The proposal by the House of Representatives to mandate medical and dental professionals to complete five years of service before obtaining a full license has been met with opposition from Chris Ngige, the minister of labor and employment.
The member who represents Oshodi-Isolo II Federal Constituency, Ganiyu Johnson, sponsors the bill that would change the Medical and Dental Practitioners Act.
Ngige, who appeared live on Channels Television’s Politics Today on Monday, stated, “I don’t support the bill in question.”
However, he claimed that the legislator in question was “right” to introduce a private member’s bill, a proposed law made by a legislator who does not represent the executive branch.

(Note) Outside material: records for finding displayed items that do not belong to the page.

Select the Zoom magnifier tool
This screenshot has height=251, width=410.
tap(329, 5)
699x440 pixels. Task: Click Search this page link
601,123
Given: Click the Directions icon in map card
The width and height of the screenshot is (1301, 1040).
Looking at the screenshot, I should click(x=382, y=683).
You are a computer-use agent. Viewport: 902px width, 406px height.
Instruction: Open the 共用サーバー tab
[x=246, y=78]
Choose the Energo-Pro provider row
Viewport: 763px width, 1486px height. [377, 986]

It is not an executive bill, according to Ngige. Because the man is a constituent, “even the speaker cannot stop that bill.”
He asserts that a private member’s bill in the National Assembly originates from a lawmaker’s constituents or is created by the legislator following consultation with components who concur that the idea is the answer to their issue.

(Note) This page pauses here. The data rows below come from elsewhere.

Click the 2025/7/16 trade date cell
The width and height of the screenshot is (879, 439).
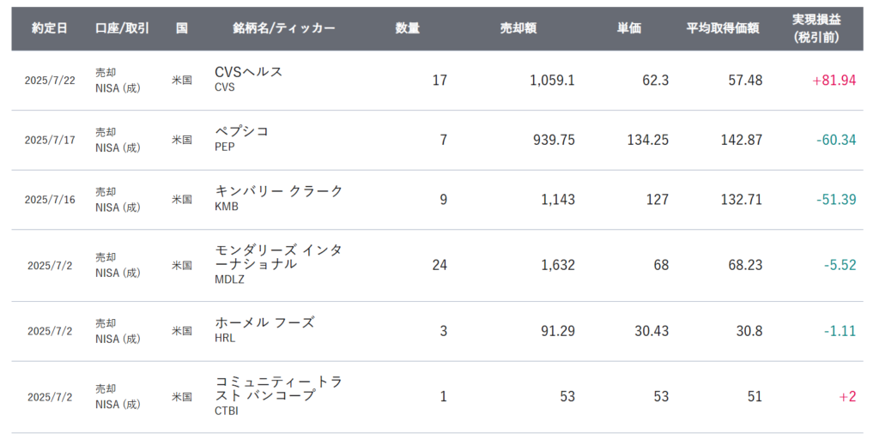50,200
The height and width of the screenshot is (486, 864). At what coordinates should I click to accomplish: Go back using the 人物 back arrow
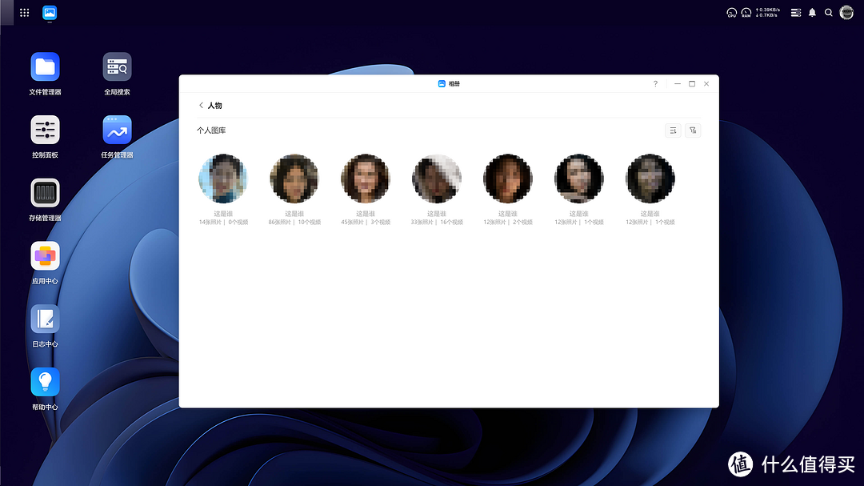[x=201, y=106]
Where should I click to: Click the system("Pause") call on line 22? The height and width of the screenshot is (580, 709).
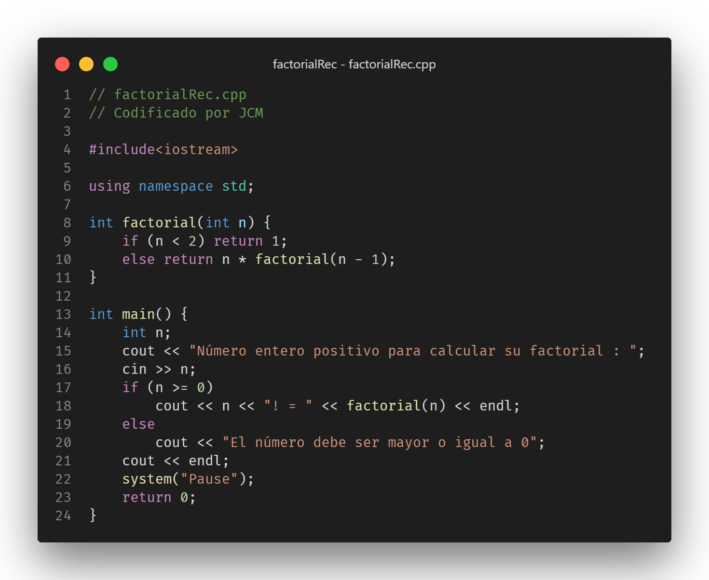point(188,479)
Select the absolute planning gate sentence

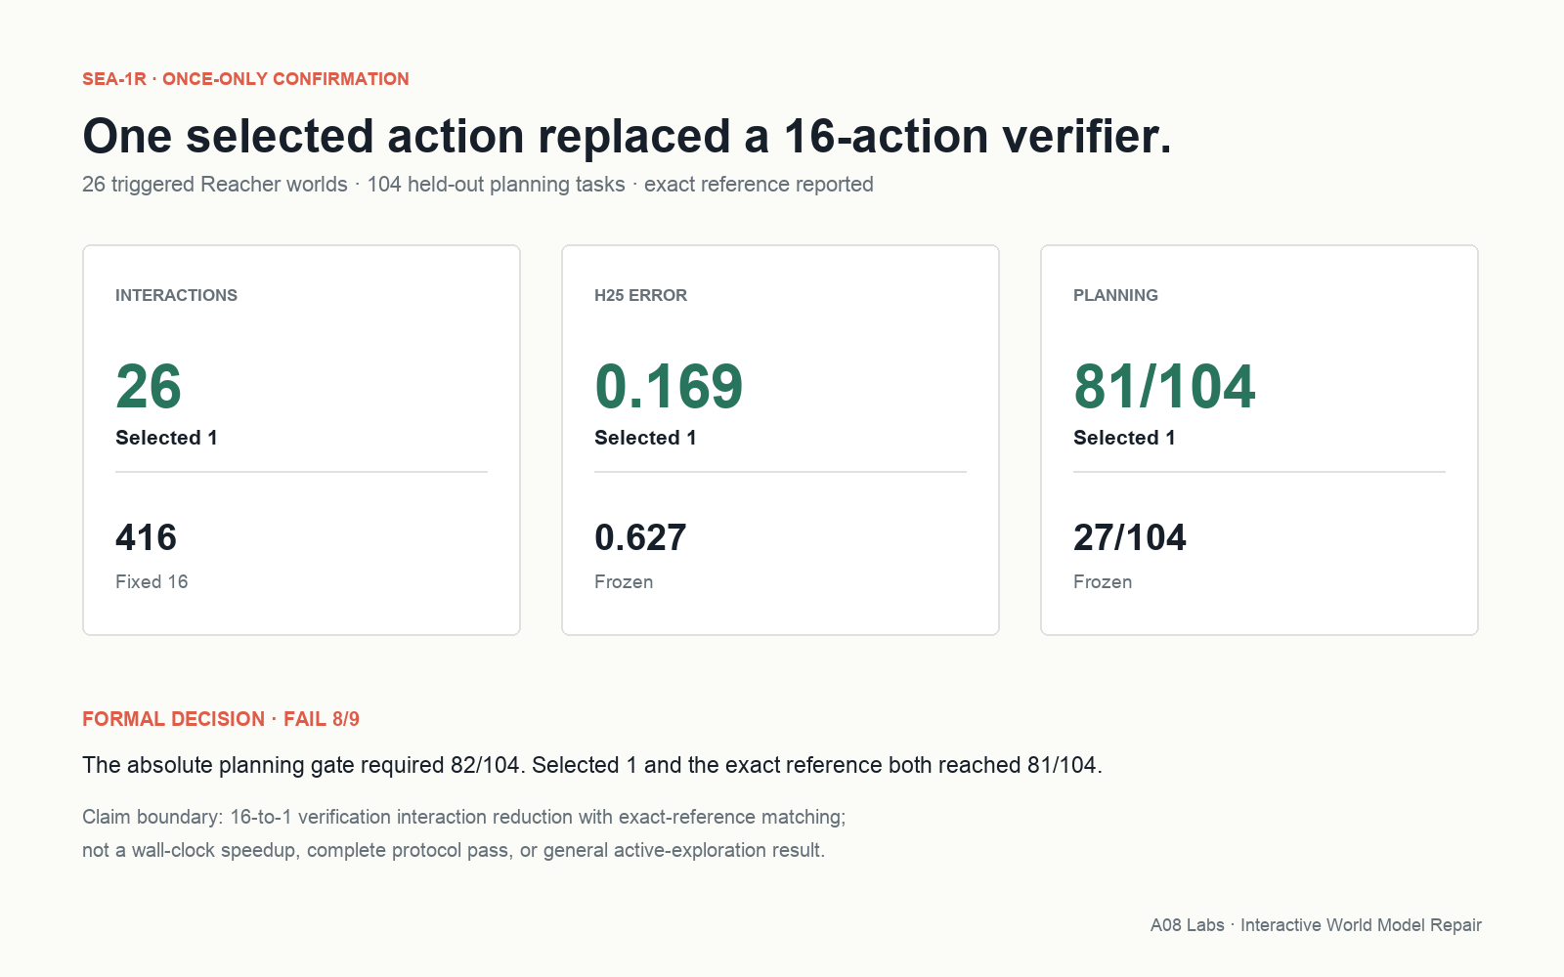point(592,765)
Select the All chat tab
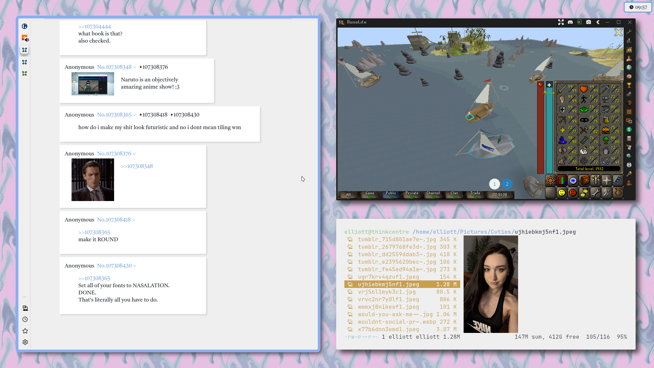Image resolution: width=654 pixels, height=368 pixels. coord(348,195)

In contrast, Ngige said, “For me, that’s like trying to kill a fly with a sledgehammer.”
He said that the Federal Ministry of Health should focus on the medical school, at which level a conversation about the fees due might be started.
“You put those who cannot pay fees on bond,” he remarked.
The qualified doctor mentioned his time as a medical student and how, as a scholarship recipient, he was “bonded” by the now-defunct East Central State Government.
Therefore, he said, “That is the way they should go, not bring a bill that puts shackles and chains on the leg of anyone.”